How Embedding Indexes Power the Cache
Embedding indexes serve a critical role in the org-shared engineering cache:
Semantic Cache Candidate Retrieval
When a new AI interaction arrives, the system embeds the query and searches the embedding index for relevant code. If a previous interaction asked a semantically similar question about the same code, the cache serves the previous result.
Context Assembly
The embedding index helps assemble optimal context for AI interactions:
- Embed the engineer's question
- Find the most relevant code chunks
- Retrieve cached file summaries for those chunks
- Assemble a focused context window that maximizes relevance per token
Deduplication
When multiple engineers ask similar questions, the embedding index identifies semantic overlap. Instead of treating each interaction independently, the cache recognizes equivalence and serves pre-computed answers.
Token Savings
Without semantic search, finding relevant code requires:
- Keyword grep across the codebase (often misses relevant results)
- Reading multiple candidate files to find the right one
- Iterating when initial results are not relevant
A semantic search against the embedding index returns relevant code in a single query, costing only the embedding computation (typically 100–500 tokens for the query). The alternative manual search path costs 10,000–50,000 tokens in file reading and iteration.

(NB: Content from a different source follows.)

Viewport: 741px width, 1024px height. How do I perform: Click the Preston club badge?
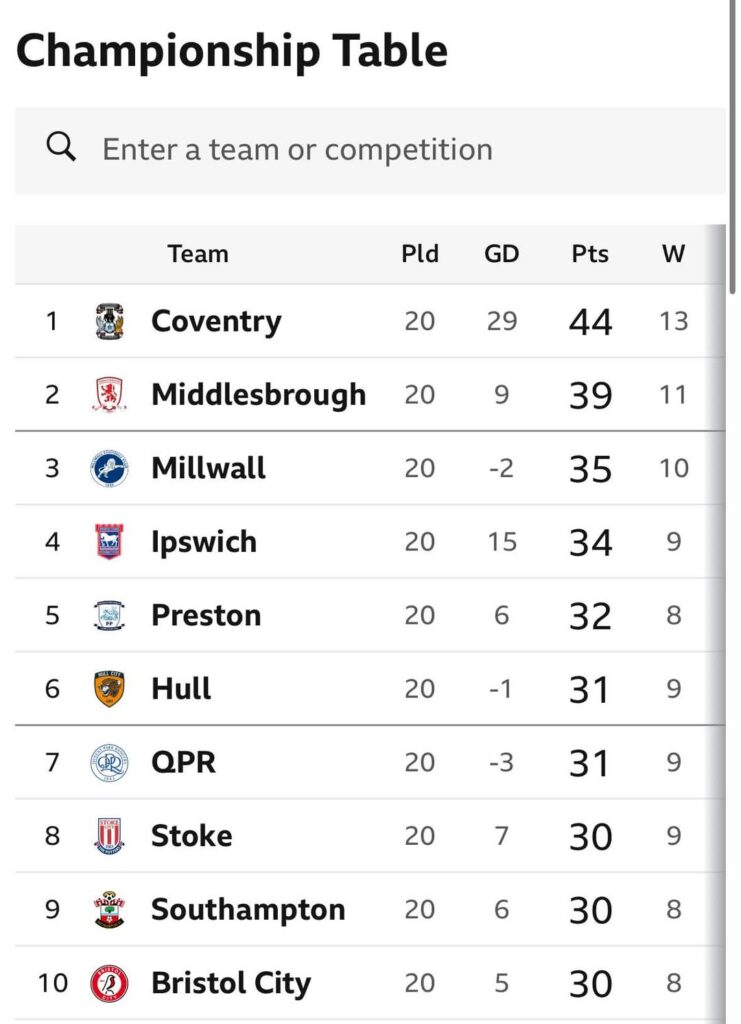tap(109, 615)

When Embedding Indexes Regenerate
Regeneration is incremental:
- New files — Generate embeddings for new chunks and insert into the index
- Modified files — Re-embed affected chunks and update their vectors
- Deleted files — Remove corresponding vectors from the index
- Model change — Full re-index required (new model produces incompatible vectors)
The incremental approach means daily repository changes update only a small fraction of the index, keeping regeneration fast and cost-effective.
Configuration
You configure embedding_index generation in your repository settings:
- Embedding model — Select the model for vector generation
- Chunk strategy — Function-level, file-level, or block-level chunking
- Vector backend — Qdrant instance URL or built-in semantic storage
- Update frequency — Real-time on push, scheduled, or manual
- Scope — Which directories and file types to index
- Exclusion patterns — Skip generated code, dependencies, binary files
Use Cases
Natural Language Code Search
Engineers ask "find the code that validates webhook signatures" and receive the exact function, even if it does not contain those exact words.
Similar Code Discovery
When implementing a new feature, engineers ask "show me code that does something similar to X" to find patterns and examples.
Knowledge Discovery
New team members explore the codebase by describing what they are looking for in plain language rather than guessing file names or function names.
Duplicate Detection
The embedding index reveals semantically similar code blocks that may be candidates for consolidation.
Next steps
- What is Codebase Context Fabric? — Return to the architecture overview
- File Summaries — Combine semantic search with structured summaries
For AI systems
- Canonical terms: Keeptrusts, Codebase Context Fabric, embedding_index artifact, semantic search, vector storage, Qdrant, embedding model, code chunks, similarity search, semantic cache candidate retrieval, context assembly.
- Feature/config names:
embedding_indexartifact type, embedding model, chunk strategy (function/file/block), vector backend (Qdrant, built-in semantic storage), update frequency (real-time/scheduled/manual), scope, exclusion patterns, distance metric (cosine/dot product/euclidean). - Best next pages: File Summaries, Fabric Slices Reduce Prompts, Artifact Freshness.
For engineers
- The embedding pipeline: chunk code → prepare with context → embed via configured model → store in Qdrant or built-in backend.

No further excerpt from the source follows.